Tuesday, February 13, 2018
I’m realizing I have a pattern of planning ambitious goals or adventures when I’m feeling my lowest. My guess is that it helps me to look forward to something. It’s a way for me to get outside of my head where I’m thinking about how tough things can be.
It’s reasonable to limit activities when you have health issues. Addressing nutrition, rest, fitness and overall wellbeing is a full-time job. Just the idea of adding a new activity or event to my schedule can create anxiety for what it will take to make it happen.
Doing things outside of my routine usually involves budgeting my energy leading up to and following the event. The lure of staying home and resting is comforting, and conceding to that tendency isn’t a bad decision. It’s often easier and causes less conflict with people who care about us to stick to activities that clearly help our physical health. They may think, and we may agree, that we may be compromising our health and taxing our bodies by pushing ourselves.
I think the key to why this matters is that having a chronic illness can make a person feel weak, powerless and like a victim. Feeling like that is depressing. Setting goals or doing things outside of our comfort zone creates a feeling of adventure and accomplishment. It adds to a sense of strength and empowerment. This is one area of life where I think one can help offset the other. It’s hard to feel powerless when you’re kicking butt doing something you’ve never done before.
It was at a very low point in my health that I found a Groupon for doing trapeze (read about it here) and decided to give it a shot. I bought it and planned going with a friend. Assuming I would feel better at some point and planning the excursion was something that inspired me. It also distracted me from how I was feeling at the time. I went on to do the trapeze class, love it, and go back many times. I tried it, succeeded, and built up my physical confidence.
Conversely, I don’t even need to succeed by someone else’s standards to feel empowerment. There are times when we find ourselves in a situation where we can take the safe route or we can jump in to a new experience. I once endured an uncomfortable and socially horrifying event at a professional conference dinner, and I now think of it as an achievement for me. Picture this: I enter a hotel ballroom where only two tables have people sitting at them. One table with ten place-settings is full. The other has eight twenty-year-old Japanese students. With two seats open at that table, I embraced the moment and asked them if I could sit with them. One of the young men said I could. I sat down, and then the other tables filled up around us. I quickly realized I was now sitting at a table with eight Japanese men where only one of them spoke English. I don’t speak any Japanese. I conversed with the one young man about professional topics to find some commonality. While I did, it was clear the rest of the men were commenting about me and laughing at me. They weren’t subtle, and I’m positive I wasn’t being paranoid. I found myself in a situation where I felt I needed to stay gracious and endure. It was a sit-down dinner, and I felt stuck until dessert had been served and cleared. At an opportune moment, I thanked them for welcoming me and jumped to an empty chair at an adjacent table. My guess is the time at that table was only about 30 minutes, but it felt like hours.

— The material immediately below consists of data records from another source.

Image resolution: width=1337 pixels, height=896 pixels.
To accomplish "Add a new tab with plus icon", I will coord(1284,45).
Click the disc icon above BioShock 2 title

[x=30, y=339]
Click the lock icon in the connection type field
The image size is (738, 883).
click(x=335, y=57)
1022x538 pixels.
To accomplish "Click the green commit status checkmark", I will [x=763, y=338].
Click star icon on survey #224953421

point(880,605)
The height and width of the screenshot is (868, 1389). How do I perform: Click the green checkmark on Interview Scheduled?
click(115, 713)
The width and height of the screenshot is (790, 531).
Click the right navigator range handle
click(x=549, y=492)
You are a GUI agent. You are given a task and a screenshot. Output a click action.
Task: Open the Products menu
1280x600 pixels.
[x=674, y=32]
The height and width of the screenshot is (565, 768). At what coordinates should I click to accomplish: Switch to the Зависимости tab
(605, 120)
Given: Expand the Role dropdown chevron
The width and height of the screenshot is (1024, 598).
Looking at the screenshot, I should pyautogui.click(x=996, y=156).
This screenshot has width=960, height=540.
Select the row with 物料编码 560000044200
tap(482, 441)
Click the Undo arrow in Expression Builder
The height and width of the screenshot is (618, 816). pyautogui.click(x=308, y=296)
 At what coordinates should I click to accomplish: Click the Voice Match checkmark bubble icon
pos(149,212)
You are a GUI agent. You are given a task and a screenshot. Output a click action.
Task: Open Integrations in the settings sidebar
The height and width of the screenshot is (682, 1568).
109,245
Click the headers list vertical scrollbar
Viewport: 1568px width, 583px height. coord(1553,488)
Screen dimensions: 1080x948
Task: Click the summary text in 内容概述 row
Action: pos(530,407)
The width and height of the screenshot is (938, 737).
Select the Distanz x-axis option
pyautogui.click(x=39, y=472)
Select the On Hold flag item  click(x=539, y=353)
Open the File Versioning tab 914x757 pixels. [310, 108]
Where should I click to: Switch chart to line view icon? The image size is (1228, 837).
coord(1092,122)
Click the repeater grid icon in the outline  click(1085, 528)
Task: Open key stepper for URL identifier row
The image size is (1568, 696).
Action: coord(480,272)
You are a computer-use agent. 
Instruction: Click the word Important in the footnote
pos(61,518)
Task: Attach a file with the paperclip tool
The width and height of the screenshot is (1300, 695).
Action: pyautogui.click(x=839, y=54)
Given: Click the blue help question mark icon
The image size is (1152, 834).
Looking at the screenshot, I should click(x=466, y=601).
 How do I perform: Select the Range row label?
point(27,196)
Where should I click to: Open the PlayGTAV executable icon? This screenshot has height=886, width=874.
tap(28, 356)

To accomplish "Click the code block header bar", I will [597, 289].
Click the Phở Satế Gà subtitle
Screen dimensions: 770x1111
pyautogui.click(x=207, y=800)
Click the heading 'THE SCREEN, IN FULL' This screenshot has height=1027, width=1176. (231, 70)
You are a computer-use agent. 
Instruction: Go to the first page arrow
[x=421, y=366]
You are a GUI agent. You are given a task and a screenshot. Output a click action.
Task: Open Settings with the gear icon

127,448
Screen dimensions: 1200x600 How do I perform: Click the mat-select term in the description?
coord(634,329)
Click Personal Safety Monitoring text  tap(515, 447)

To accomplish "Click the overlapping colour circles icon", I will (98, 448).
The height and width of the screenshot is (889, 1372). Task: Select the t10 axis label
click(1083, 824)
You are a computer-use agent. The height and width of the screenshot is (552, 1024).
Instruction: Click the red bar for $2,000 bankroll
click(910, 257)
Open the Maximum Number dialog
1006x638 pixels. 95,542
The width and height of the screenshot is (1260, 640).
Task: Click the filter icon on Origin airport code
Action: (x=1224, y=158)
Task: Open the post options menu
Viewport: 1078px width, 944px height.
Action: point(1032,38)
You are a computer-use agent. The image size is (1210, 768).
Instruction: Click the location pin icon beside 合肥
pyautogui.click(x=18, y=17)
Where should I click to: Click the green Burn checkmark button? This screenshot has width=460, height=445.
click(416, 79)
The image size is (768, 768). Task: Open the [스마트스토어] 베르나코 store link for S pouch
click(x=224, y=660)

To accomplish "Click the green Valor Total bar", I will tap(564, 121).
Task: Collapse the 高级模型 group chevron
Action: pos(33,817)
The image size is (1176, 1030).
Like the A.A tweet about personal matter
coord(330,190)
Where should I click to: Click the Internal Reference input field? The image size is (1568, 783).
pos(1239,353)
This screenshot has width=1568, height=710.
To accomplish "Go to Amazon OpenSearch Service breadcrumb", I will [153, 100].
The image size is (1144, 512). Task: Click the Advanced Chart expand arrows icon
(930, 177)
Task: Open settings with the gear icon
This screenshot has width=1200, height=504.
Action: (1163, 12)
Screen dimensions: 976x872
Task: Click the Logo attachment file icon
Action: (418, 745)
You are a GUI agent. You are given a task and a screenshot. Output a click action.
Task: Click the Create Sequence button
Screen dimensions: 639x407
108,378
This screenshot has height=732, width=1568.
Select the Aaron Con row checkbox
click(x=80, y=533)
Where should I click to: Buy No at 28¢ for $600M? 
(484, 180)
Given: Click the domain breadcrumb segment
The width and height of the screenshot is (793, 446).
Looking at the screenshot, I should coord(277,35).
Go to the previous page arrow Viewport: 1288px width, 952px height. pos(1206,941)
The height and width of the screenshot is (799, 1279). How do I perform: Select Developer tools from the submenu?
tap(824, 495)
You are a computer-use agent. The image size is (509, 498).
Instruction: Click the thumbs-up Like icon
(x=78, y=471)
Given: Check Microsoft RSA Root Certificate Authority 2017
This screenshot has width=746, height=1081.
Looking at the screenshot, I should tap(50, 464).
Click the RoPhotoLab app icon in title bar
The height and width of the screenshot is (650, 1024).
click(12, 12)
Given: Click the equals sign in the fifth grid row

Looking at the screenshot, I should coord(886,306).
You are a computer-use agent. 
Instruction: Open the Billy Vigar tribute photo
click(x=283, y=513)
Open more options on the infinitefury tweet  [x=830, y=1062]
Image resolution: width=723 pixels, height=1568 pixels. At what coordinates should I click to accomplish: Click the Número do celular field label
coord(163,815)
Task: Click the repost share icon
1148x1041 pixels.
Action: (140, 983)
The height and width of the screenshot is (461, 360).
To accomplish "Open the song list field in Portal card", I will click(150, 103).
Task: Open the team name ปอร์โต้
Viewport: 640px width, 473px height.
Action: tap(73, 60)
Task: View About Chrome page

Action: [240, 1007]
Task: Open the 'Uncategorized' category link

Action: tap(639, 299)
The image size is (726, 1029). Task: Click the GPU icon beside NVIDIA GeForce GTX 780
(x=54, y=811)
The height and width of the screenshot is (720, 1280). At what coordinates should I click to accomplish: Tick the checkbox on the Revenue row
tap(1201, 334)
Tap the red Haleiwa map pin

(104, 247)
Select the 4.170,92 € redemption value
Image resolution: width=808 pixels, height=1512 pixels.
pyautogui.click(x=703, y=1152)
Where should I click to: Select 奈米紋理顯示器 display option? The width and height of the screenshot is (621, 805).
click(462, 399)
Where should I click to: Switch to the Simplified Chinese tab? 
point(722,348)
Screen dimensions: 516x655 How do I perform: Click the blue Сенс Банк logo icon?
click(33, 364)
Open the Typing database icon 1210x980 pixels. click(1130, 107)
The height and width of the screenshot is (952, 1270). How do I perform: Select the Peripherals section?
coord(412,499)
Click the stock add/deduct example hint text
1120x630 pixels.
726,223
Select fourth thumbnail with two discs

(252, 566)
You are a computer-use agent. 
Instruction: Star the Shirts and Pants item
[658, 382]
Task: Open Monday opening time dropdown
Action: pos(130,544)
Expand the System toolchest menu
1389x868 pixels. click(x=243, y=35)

Having dinner with men I didn’t know, where we didn’t speak the same language, and where I was being laughed at was a difficult and social disaster. But I hold it up as a benchmark experience. It’s a figurative badge of honor for me to believe that if I can experience that, then I can probably survive any social interaction. It helped me feel a lot more confident, and that’s a huge deal given how shy and insecure I used to be.
This experience helped me build my social and emotional confidence. Trying trapeze helped me with my physical confidence. Both of them reduce the chance that someday I’ll have regrets for what I didn’t try. Any chance we have to push ourselves outside our comfort zone for things that seem intriguing will have a reward. That reward may be for accomplishing it well, and it may be for just enduring and surviving. Either way, we win.